TASK STATEMENT >>
Only the lines below, from the one with "Aug20 (1536, 93)" through the one with "Aug10 (778, 93)", are to be written out, exactly.

SUPPLIED ENTRIES >>
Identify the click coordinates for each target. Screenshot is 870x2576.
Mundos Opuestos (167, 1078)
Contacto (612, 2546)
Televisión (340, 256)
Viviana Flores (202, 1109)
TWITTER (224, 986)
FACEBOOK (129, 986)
--
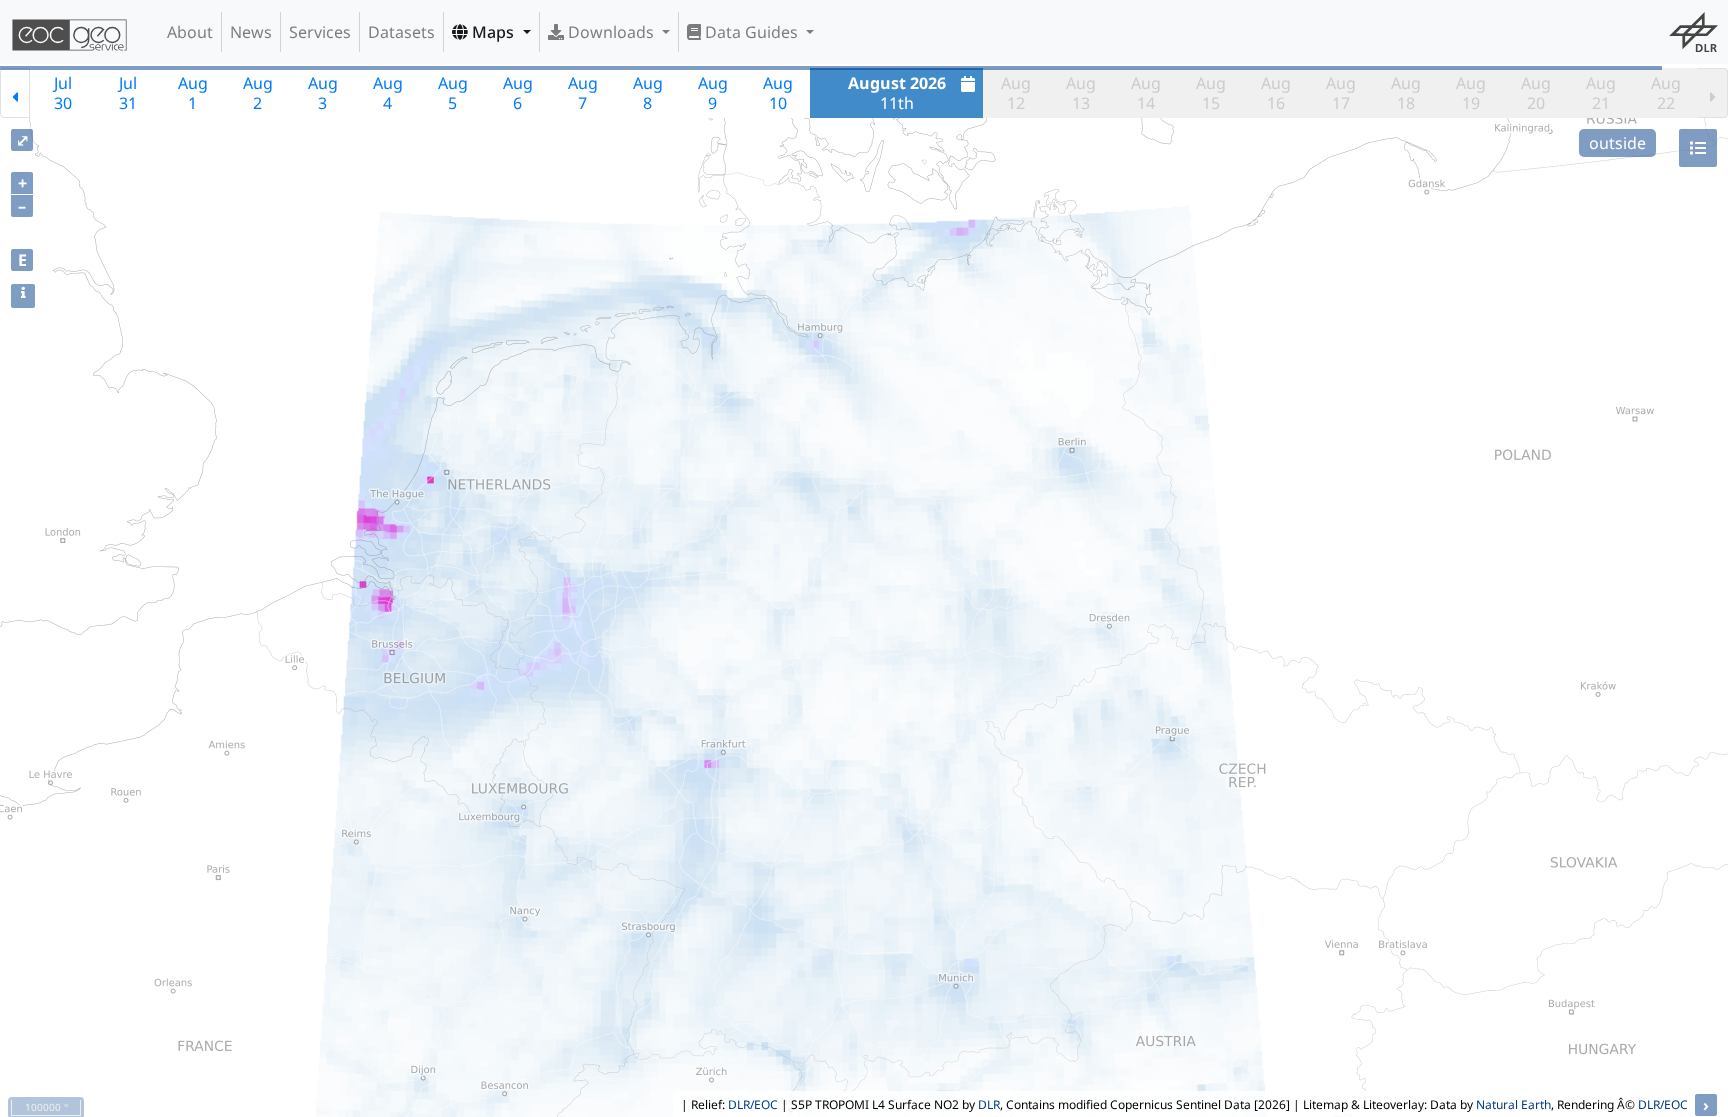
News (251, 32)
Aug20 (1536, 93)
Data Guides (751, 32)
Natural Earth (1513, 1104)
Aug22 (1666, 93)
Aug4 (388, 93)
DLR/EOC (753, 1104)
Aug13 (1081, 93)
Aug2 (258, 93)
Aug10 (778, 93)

RESPONSE >>
Aug20 (1536, 93)
Data Guides (751, 32)
Natural Earth (1513, 1104)
Aug22 (1666, 93)
Aug4 (388, 93)
DLR/EOC (753, 1104)
Aug13 (1081, 93)
Aug2 (258, 93)
Aug10 (778, 93)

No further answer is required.